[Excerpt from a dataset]
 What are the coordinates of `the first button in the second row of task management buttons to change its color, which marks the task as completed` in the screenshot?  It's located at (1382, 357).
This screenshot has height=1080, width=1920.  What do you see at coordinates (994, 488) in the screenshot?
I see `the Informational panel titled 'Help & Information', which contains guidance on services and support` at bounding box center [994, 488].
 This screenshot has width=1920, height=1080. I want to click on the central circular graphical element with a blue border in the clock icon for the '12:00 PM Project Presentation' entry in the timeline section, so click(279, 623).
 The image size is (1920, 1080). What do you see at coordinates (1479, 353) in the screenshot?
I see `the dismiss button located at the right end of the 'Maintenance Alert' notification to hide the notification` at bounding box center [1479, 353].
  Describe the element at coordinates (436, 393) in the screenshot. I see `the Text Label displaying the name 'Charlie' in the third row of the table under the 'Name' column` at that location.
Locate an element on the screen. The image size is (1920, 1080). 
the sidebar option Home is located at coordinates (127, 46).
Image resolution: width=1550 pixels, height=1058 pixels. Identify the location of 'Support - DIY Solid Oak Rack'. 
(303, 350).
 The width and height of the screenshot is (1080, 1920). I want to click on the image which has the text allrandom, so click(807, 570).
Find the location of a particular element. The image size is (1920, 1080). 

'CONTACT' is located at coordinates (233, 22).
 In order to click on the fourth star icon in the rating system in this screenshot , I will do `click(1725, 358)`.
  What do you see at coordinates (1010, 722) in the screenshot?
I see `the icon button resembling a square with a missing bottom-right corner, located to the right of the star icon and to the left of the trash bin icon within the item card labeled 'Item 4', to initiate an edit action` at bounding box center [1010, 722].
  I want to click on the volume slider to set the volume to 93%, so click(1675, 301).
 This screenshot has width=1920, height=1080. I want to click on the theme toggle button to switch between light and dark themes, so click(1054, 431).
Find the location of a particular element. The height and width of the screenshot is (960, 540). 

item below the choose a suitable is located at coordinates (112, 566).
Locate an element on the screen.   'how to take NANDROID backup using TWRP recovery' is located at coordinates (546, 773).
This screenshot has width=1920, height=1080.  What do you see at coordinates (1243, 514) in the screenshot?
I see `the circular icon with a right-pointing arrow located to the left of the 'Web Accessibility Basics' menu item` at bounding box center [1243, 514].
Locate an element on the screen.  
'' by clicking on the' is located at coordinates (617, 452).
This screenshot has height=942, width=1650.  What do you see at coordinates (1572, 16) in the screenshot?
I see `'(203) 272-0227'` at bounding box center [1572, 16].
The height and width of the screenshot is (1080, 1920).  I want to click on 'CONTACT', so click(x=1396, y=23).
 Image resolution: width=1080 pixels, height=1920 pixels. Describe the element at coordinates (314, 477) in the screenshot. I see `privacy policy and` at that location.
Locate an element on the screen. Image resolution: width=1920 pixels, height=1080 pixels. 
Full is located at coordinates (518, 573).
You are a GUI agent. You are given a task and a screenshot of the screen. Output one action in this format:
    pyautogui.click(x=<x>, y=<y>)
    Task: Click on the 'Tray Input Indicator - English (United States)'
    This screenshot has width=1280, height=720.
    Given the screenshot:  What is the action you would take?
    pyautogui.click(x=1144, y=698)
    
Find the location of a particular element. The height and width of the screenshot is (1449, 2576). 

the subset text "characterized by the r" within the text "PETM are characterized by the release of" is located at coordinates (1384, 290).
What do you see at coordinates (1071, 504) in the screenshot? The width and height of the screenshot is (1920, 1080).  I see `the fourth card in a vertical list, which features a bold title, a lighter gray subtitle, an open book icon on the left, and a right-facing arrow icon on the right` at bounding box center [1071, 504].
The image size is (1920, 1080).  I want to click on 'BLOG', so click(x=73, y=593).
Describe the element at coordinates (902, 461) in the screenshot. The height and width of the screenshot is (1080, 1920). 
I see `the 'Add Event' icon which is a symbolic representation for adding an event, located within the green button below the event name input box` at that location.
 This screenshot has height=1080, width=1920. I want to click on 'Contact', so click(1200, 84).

> [GOAL]
Reproduce verbatim the portion of the data above that begins with the line containing "Image resolution: width=1550" and ends with the line containing "In order to", including both of those lines.

> [WRITTEN REPLY]
Image resolution: width=1550 pixels, height=1058 pixels. Identify the location of 'Support - DIY Solid Oak Rack'. 
(303, 350).
 The width and height of the screenshot is (1080, 1920). I want to click on the image which has the text allrandom, so click(807, 570).
Find the location of a particular element. The image size is (1920, 1080). 

'CONTACT' is located at coordinates (233, 22).
 In order to click on the fourth star icon in the rating system in this screenshot , I will do `click(1725, 358)`.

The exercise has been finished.